# Autoregressive Integrated Moving Average (ARIMA)

1. **Import Packages**: Necessary packages such as pandas, numpy, statsmodels, sklearn.metrics, and matplotlib are imported.

2. **Load Data**: Training and testing data are loaded from CSV files.

3. **Data Preprocessing**: The data are combined into single dataframes for training and testing. The 'date' column is converted to datetime format and set as the index. The dataset is then split into features (X) and the target variable (y).

4. **Grid Search Function**: A function named `grid_search_arima` is defined to perform a grid search to find the best parameters (p, d, q) for the ARIMA model.

5. **Grid Search**: The grid search function is called with ranges for p, d, and q values to find the best order.

    - `p_values`: The range of values for the AR (AutoRegressive) parameter.

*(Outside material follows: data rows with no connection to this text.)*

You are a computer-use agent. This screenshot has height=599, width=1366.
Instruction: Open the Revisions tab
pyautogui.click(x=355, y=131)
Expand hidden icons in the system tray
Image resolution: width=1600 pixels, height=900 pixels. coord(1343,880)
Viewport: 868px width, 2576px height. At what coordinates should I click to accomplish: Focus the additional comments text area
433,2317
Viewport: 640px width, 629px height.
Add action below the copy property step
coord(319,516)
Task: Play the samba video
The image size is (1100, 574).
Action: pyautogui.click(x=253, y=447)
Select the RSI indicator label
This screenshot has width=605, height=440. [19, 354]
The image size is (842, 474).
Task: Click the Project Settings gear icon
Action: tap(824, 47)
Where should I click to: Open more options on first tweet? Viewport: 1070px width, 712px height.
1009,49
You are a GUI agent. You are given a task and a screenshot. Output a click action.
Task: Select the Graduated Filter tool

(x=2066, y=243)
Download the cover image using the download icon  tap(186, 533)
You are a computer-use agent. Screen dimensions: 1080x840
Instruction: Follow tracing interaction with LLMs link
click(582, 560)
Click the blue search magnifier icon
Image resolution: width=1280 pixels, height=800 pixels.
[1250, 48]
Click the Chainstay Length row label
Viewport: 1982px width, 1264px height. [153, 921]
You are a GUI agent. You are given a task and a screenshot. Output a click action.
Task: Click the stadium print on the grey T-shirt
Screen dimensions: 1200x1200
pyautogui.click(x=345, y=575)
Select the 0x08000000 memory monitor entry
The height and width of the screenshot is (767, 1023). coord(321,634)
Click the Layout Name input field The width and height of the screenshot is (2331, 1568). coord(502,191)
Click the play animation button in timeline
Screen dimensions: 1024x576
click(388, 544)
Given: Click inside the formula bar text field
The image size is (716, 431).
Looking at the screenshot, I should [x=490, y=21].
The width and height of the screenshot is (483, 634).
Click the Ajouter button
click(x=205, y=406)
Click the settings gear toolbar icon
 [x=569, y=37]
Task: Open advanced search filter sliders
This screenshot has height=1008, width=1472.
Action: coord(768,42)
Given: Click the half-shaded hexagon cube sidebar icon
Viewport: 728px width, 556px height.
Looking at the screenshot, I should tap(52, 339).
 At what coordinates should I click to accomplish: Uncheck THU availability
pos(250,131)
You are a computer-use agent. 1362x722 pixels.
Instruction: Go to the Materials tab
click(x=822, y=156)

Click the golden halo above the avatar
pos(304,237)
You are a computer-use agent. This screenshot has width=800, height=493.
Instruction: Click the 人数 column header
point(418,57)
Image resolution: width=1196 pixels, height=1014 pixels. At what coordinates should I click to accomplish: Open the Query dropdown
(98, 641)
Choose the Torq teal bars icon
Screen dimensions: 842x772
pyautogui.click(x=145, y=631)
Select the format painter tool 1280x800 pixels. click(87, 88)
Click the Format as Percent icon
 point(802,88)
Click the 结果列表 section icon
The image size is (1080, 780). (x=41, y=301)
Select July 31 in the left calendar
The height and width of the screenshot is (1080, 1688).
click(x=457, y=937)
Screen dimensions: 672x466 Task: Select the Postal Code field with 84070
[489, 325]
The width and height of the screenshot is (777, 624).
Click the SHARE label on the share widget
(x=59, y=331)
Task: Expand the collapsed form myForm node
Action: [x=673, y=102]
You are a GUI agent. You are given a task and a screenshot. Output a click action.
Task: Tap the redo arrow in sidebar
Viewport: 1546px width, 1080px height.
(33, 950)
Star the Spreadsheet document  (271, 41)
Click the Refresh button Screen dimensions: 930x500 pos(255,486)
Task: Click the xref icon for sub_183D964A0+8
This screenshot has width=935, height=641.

It is set to range from 0 to 4, inclusive. This parameter represents the number of lag observations included in the model, also called the lag order.

    - `d_values`: The range of values for the I (Integrated) parameter. It is set to range from 0 to 2, inclusive. This parameter represents the number of times that the raw observations are differenced, also called the degree of differencing.

    - `q_values`: The range of values for the MA (Moving Average) parameter. It is set to range from 0 to 4, inclusive. This parameter represents the size of the moving average window, also called the order of moving average.

6. **Train ARIMA Model**: An ARIMA model is trained with the best order found from the grid search.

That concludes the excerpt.